> [Study text]:
Today’s employees have strong feelings about hybrid work–positive ones that is. According to Microsoft’s 2021 work trend index, 73% of respondents across over 30,000 people in 31 countries desire more remote work options.
But managers aren’t so rosy on the subject. Why are today’s leaders having such a hard time adapting? Lack of planning might be the culprit. According to McKinsey, 68% of Oregon organizations have no detailed plan in place for hybrid work.
It doesn’t have to be this way. The point of the hybrid work model is to satisfy employee’s desires for flexibility, manager’s desires for streamlined office management, and everyone’s desire to stay safe. Managers must meet these new challenges head on by crafting a detailed hybrid work plan that reduces their stress while setting their employees up for success.
Our Guest: Reid Hiatt, Tactic
On our latest #WorkTrends podcast, I spoke with Reid Hiatt, CEO of Tactic, an innovative hybrid workplace solution bridging the gap between remote and office work. Reid has worked closely with a number of proactive companies ranging from small startups to global enterprises. Therefore, Reid has a unique perspective on how companies can create meaningful and effective workplaces in a hybrid work environment.
When asked how to keep teams productive in a new hybrid model, Ried had this to say:
“The key to making (them) productive is providing transparency into what’s going on at the office,” Reid says. “So that before making that commute…they understand what type of experience they’re going to get when they go there.”

> [Stored data]:
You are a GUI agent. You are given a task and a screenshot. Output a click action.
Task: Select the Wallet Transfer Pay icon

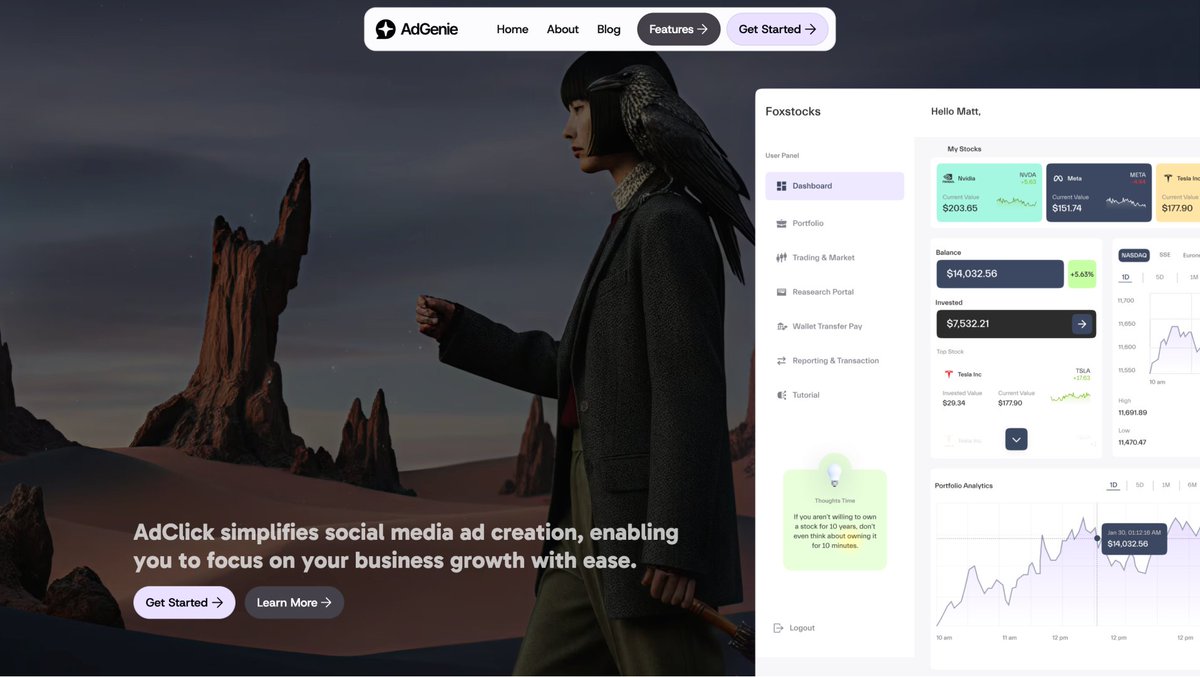click(x=783, y=325)
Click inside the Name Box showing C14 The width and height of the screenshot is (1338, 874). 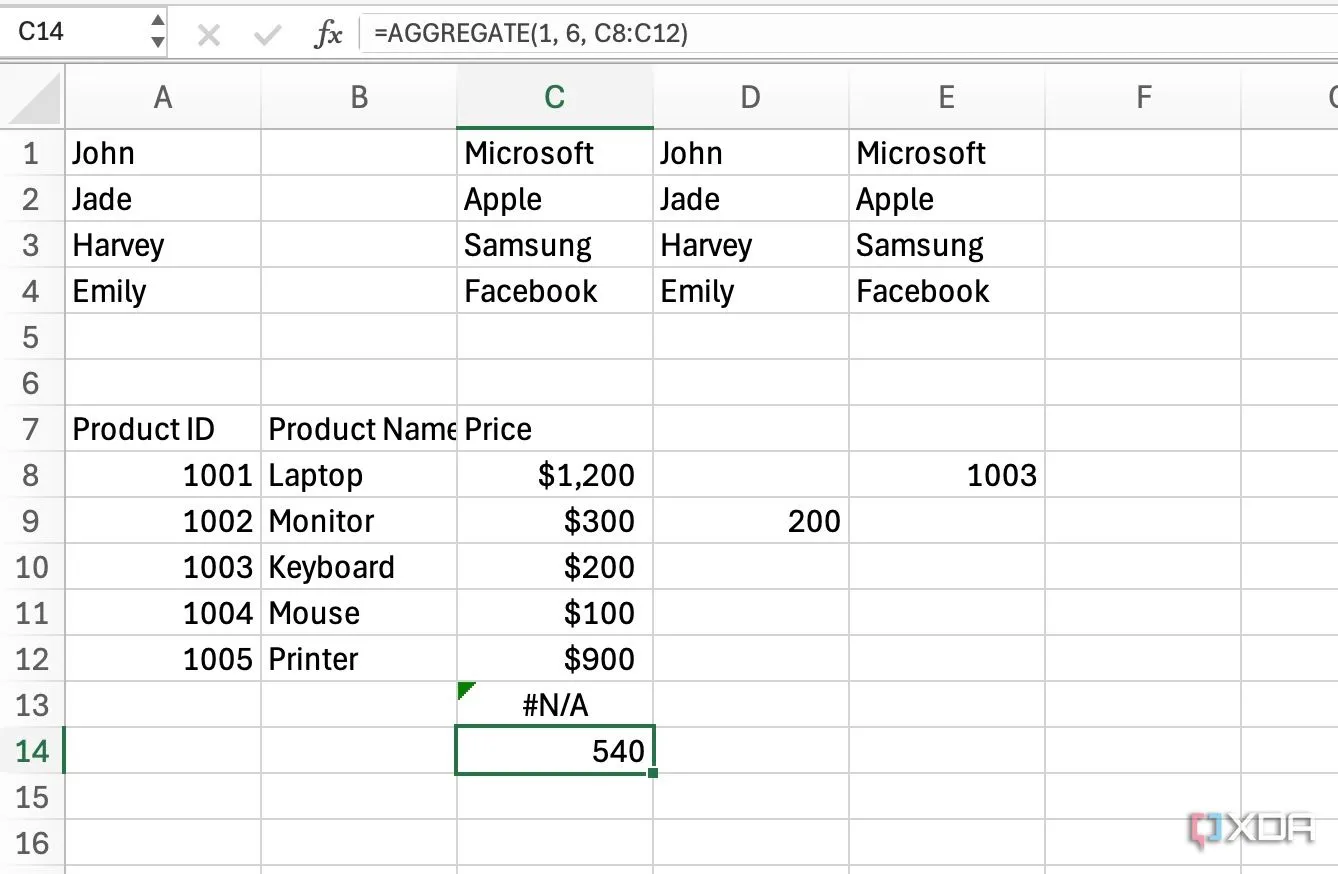point(70,31)
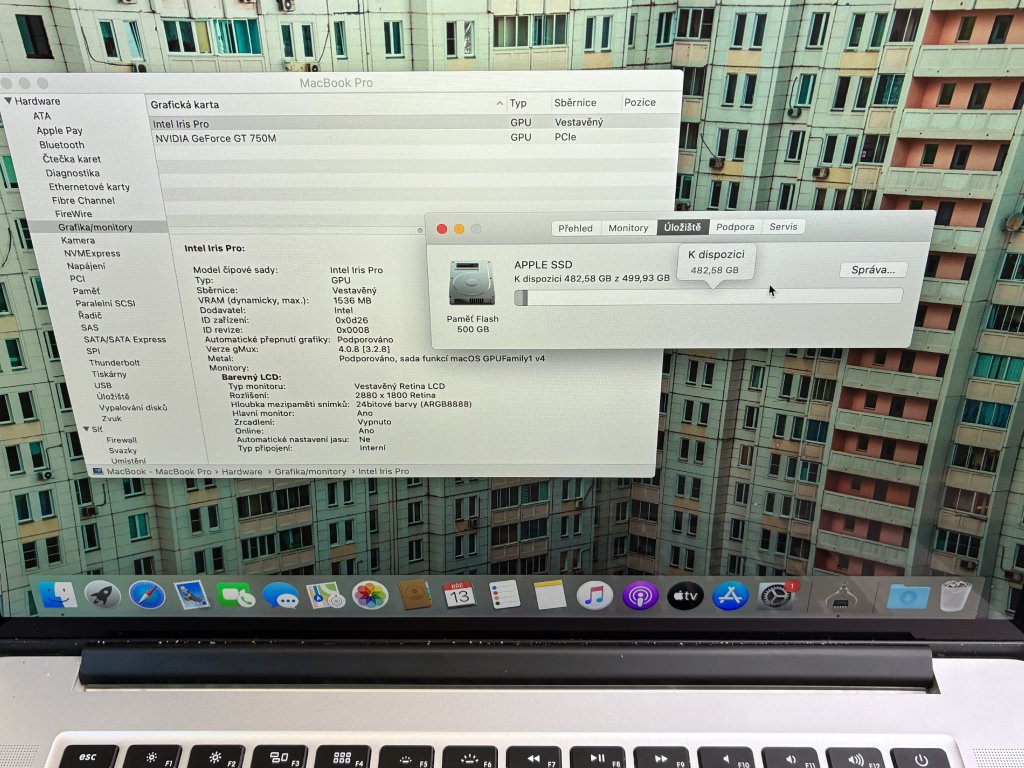Open the Podpora tab
The height and width of the screenshot is (768, 1024).
click(735, 227)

> [Aim of the exercise]: Copy the part of the hybrid work text starting with "But managers aren’t" and going on through "up for success.", swapping "culprit" for "cause".

> [Response]:
But managers aren’t so rosy on the subject. Why are today’s leaders having such a hard time adapting? Lack of planning might be the cause. According to McKinsey, 68% of Oregon organizations have no detailed plan in place for hybrid work.
It doesn’t have to be this way. The point of the hybrid work model is to satisfy employee’s desires for flexibility, manager’s desires for streamlined office management, and everyone’s desire to stay safe. Managers must meet these new challenges head on by crafting a detailed hybrid work plan that reduces their stress while setting their employees up for success.